* [OBJECTIVE]: Copy only the stretch from the start of the entries through the line containing "[x=234, y=75]", instructions included, and add 63 to every coordinate in the answers.

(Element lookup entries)
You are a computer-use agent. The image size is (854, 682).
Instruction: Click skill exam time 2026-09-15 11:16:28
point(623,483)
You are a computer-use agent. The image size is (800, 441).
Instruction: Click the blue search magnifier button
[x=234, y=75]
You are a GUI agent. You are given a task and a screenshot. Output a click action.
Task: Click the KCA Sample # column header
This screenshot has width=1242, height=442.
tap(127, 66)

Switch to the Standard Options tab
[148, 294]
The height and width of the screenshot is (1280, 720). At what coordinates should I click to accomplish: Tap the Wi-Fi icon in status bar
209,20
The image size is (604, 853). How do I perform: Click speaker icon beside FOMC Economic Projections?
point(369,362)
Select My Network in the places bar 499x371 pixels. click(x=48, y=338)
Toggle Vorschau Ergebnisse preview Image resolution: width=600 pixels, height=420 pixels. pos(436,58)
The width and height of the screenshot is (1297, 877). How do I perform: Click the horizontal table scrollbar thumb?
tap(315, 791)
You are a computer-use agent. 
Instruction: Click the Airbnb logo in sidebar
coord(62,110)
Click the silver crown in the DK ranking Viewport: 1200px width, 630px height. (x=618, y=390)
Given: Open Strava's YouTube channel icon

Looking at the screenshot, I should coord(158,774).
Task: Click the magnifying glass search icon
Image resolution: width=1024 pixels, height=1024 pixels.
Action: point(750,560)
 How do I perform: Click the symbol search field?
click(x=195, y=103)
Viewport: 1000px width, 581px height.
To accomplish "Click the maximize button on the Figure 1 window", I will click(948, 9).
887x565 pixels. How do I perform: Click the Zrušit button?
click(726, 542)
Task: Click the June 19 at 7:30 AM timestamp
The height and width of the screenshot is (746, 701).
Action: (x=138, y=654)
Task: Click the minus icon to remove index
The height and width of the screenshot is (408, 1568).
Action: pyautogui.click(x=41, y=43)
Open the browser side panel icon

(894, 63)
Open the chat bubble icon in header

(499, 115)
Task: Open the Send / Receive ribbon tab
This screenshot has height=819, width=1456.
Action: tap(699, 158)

* [RESULT OF THE EXERCISE]:
You are a computer-use agent. The image size is (854, 682).
Instruction: Click skill exam time 2026-09-15 11:16:28
point(686,546)
You are a computer-use agent. The image size is (800, 441).
Instruction: Click the blue search magnifier button
[x=297, y=138]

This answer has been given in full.